Pastor, church walk alongside each other in time of healing

Pastor, church walk alongside each other in time of healing

By Grace Thornton
The Alabama Baptist

At first Blair McBride wasn’t sure why God called him from his church in Florida to be associate pastor of Antioch East Baptist Church, Greenville. McBride just knew He had.

But he would soon find out both he and the church had a big need for healing coming in their future — and God saw fit for them to walk through that together.

“It’s helped me to see how big God is,” he said.

McBride hadn’t been at Antioch East very long when some things happened in the body of the church and suddenly in December 2018 he was the only staff member left.

“It was quite a difficult time for the church,” he said.

But an even bigger surprise came two weeks later. He discovered that something was happening in his own body — it was attacking itself. And within 36 hours the 37 year old was paralyzed from the chest down.

“I deteriorated really quickly,” McBride said.

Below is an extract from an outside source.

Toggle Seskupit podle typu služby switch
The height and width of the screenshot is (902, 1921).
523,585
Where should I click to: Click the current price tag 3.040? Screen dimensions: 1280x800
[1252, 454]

It took two and a half “dark” weeks for doctors to figure out what he had — a cousin disease to multiple sclerosis called Anti-Mog associated disease, which had caused transverse myelitis, an inflammation of the spine. While he lay in the hospital, his wife, Nicole, also was caring for their new baby and the church was moving on with no staff.

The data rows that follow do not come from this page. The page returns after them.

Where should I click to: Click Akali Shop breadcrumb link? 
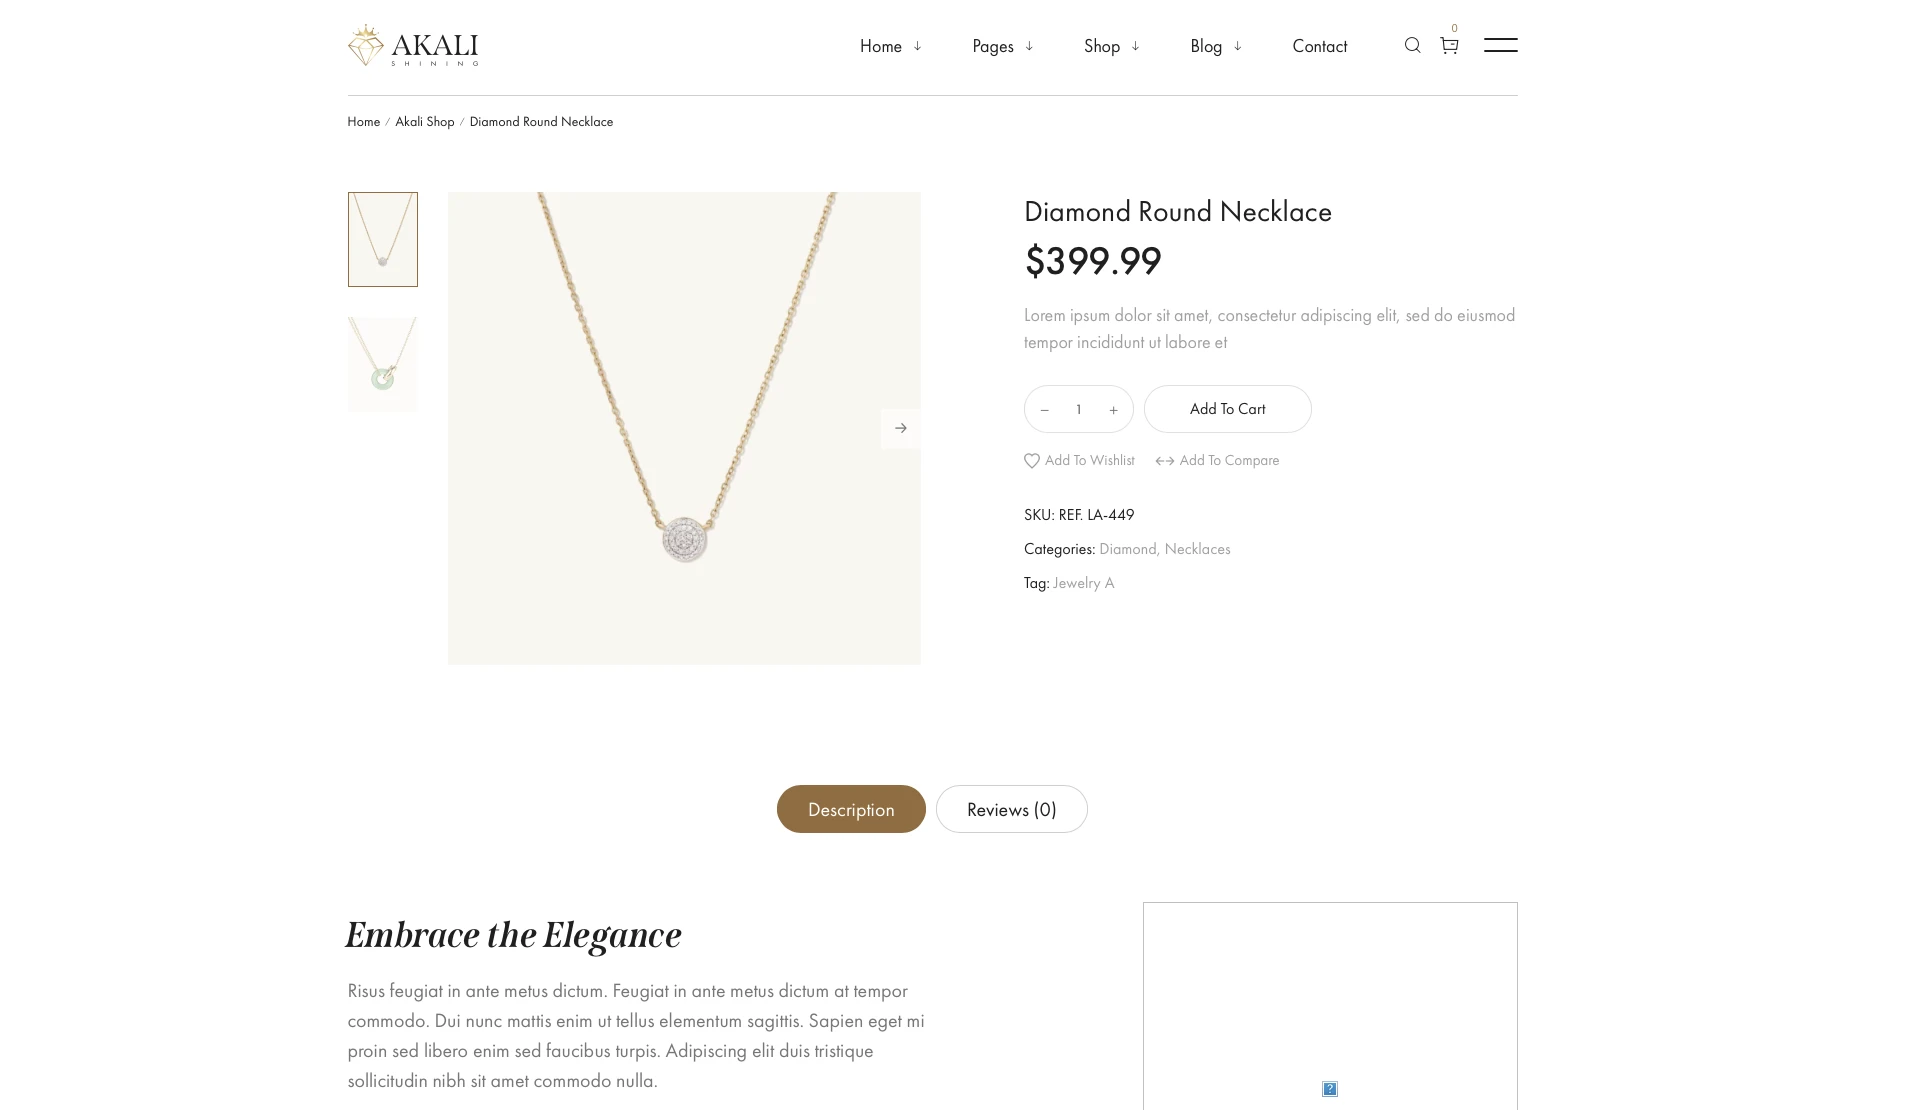[424, 122]
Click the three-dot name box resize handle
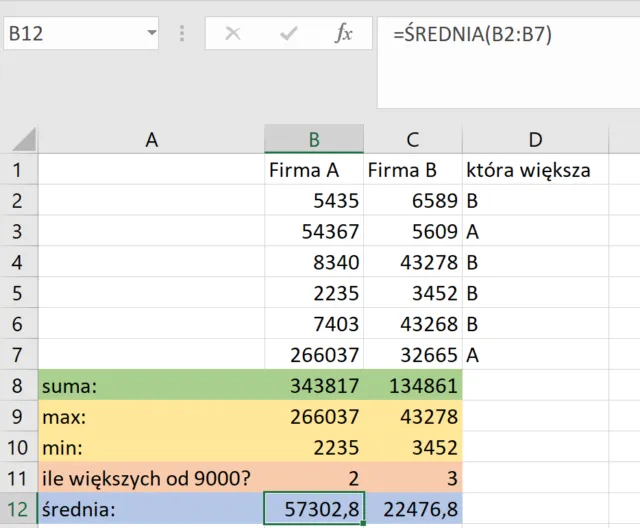 [x=182, y=34]
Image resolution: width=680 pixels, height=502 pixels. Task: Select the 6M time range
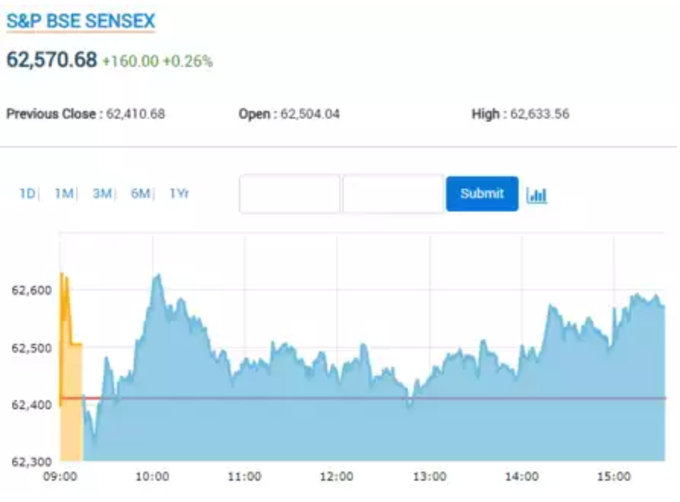point(140,193)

And all the while they ministered to McBride’s family.

“It’s humbling,” he said. “God has been good and the church has been good to us.”

As he went through weeks of rehab to learn how to live in a wheelchair he began to get some feeling back in his feet and legs — something that only happens to two thirds of transverse myelitis patients and rarely in such a short period of time.

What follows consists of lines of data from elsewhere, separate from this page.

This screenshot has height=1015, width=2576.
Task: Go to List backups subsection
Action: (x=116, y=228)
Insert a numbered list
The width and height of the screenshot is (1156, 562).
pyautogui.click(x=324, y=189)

“It was amazing but I was still just so weak,” McBride said, and because of that the church moved his family into the pastorium, a one-level house.

Not only that — they asked him to be their pastor. 

“It’s been a leap of faith for both parties to trust that God is at work in this,” McBride said.

He’s learned to walk again and slowly the church also has begun to heal. But no one can predict when or if his disease will flare up again — it’s rare and doctors don’t know enough about it to be able to guess. If it does come back it could attack something other than his spine. If it attacks his eyes, he could go blind and if it attacks his brain, he could lose cognitive function.

Damont Drake, pastor of Eden Baptist Church, Brooksville, Florida, — the church where McBride previously served as associate pastor — said it’s an amazing story of a young man trusting God during a tough situation.

‘Perfect plan’

“He gives God glory for everything,” Drake said.

McBride said God is calling him and the church to trust Him and move forward.

“My plan is to be here as long as God wants me to be here,” he said. “It’s a complicated situation, but God is good and He’s begun to heal me and this church. We’re here and we’re trusting the Lord that His plan is perfect and better than our plan.”